(Stored records)
◇ ◇ ◇
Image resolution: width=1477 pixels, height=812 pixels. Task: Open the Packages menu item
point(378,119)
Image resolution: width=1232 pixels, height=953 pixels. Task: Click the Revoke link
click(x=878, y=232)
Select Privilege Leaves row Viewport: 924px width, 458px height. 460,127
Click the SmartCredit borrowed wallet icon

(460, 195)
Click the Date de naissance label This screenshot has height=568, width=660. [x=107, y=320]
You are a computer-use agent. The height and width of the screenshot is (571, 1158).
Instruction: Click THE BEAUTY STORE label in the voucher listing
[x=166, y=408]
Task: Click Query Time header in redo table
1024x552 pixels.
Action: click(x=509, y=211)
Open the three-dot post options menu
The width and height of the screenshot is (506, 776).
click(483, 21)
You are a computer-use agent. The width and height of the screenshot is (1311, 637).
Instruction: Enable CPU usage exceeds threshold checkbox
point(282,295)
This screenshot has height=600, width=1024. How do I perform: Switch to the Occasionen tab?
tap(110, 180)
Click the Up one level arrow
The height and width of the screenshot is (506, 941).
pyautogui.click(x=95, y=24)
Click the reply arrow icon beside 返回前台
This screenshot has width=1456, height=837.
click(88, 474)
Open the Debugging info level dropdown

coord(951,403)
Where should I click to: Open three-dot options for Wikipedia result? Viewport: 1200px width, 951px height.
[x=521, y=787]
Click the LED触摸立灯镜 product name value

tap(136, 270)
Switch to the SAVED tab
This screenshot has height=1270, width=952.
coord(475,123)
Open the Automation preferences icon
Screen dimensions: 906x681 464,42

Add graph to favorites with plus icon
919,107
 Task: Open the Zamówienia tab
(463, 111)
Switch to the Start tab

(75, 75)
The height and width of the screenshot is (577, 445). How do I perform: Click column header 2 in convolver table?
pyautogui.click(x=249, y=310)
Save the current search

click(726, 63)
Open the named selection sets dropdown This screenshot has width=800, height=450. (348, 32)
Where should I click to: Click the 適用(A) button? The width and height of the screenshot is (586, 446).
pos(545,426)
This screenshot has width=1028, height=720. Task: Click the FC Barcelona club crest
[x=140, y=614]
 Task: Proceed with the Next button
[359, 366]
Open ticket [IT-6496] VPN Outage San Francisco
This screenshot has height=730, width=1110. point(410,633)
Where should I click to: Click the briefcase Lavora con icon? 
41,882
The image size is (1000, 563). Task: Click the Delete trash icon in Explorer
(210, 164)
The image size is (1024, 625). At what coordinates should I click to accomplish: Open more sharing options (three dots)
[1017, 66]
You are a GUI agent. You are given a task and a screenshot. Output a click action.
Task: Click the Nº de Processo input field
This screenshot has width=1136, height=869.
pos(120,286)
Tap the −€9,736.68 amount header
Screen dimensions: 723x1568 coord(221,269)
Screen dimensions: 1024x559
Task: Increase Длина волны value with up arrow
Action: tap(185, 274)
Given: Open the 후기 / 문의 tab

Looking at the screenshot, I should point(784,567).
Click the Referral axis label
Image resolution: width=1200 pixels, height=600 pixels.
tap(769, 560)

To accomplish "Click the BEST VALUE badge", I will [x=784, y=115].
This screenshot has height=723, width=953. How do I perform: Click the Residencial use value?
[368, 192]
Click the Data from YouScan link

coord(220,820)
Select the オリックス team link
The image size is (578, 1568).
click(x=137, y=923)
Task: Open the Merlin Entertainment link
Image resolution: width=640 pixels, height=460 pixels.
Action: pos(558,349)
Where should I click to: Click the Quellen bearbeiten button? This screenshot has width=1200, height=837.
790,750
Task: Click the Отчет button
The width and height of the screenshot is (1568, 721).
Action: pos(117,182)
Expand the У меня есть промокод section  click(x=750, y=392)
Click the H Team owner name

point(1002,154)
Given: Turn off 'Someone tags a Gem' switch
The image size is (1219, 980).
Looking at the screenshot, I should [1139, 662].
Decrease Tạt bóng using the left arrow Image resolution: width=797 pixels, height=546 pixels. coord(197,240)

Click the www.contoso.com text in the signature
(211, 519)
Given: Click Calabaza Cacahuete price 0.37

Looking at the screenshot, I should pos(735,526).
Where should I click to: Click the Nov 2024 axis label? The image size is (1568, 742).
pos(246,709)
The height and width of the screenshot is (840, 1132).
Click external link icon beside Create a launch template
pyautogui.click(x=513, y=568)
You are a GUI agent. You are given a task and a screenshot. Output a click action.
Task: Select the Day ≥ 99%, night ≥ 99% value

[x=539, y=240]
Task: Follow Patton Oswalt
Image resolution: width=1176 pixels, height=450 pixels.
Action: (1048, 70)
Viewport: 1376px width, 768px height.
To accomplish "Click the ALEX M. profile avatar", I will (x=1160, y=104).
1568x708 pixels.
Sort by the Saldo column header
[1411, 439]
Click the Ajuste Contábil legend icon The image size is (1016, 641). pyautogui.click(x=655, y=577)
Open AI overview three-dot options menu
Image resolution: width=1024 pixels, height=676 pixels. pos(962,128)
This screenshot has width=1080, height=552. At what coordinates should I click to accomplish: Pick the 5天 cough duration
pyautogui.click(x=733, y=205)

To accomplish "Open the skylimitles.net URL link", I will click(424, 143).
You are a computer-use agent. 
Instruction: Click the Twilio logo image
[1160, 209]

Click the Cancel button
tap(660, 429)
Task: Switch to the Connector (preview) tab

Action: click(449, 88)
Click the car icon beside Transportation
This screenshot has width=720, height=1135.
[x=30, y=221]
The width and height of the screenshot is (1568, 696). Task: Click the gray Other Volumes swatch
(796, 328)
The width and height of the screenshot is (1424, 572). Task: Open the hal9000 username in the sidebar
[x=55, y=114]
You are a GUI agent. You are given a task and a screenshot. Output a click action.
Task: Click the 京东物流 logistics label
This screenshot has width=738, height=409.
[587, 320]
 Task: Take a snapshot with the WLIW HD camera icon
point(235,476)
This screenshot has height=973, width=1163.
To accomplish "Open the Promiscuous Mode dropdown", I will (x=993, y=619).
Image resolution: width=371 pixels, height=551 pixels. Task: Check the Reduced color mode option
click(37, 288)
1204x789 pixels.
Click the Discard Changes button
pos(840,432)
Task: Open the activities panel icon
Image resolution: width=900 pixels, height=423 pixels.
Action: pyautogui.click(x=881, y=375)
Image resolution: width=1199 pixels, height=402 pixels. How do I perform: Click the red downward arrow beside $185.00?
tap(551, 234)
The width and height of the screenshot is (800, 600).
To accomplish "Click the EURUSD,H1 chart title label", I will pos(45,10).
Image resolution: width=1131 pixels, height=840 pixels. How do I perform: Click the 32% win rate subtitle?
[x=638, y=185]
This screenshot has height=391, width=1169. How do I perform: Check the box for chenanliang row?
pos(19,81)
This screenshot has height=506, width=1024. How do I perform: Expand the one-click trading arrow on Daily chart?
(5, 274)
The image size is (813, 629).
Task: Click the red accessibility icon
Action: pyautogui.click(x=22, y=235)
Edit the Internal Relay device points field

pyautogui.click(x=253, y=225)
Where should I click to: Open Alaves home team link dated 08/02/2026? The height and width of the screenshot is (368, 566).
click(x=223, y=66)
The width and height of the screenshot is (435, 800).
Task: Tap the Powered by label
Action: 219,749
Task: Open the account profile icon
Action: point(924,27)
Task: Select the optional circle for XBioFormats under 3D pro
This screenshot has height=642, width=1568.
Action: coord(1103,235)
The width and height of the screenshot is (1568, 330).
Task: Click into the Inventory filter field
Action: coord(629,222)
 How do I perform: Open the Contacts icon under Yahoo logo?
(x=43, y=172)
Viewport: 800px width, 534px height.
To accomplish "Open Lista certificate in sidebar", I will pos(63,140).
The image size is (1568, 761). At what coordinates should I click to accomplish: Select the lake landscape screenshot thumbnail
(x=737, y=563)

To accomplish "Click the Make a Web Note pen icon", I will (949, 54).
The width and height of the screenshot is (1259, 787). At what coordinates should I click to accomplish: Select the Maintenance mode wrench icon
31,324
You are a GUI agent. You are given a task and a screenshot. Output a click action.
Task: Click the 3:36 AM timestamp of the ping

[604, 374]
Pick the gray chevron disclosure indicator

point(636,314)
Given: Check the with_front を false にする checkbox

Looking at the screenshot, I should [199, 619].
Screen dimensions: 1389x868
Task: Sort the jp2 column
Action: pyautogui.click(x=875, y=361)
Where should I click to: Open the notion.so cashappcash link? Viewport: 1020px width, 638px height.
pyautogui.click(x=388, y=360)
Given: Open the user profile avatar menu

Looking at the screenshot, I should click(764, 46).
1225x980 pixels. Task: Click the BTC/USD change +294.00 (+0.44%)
◇ ◇ ◇
### EXERCISE INSTRUCTIONS
Show each line in the data where the string "computer" appears.

### RESPONSE
You are a computer-use agent. The height and width of the screenshot is (571, 1158).
You are a computer-use agent. The width and height of the screenshot is (1311, 637).
You are a computer-use agent. 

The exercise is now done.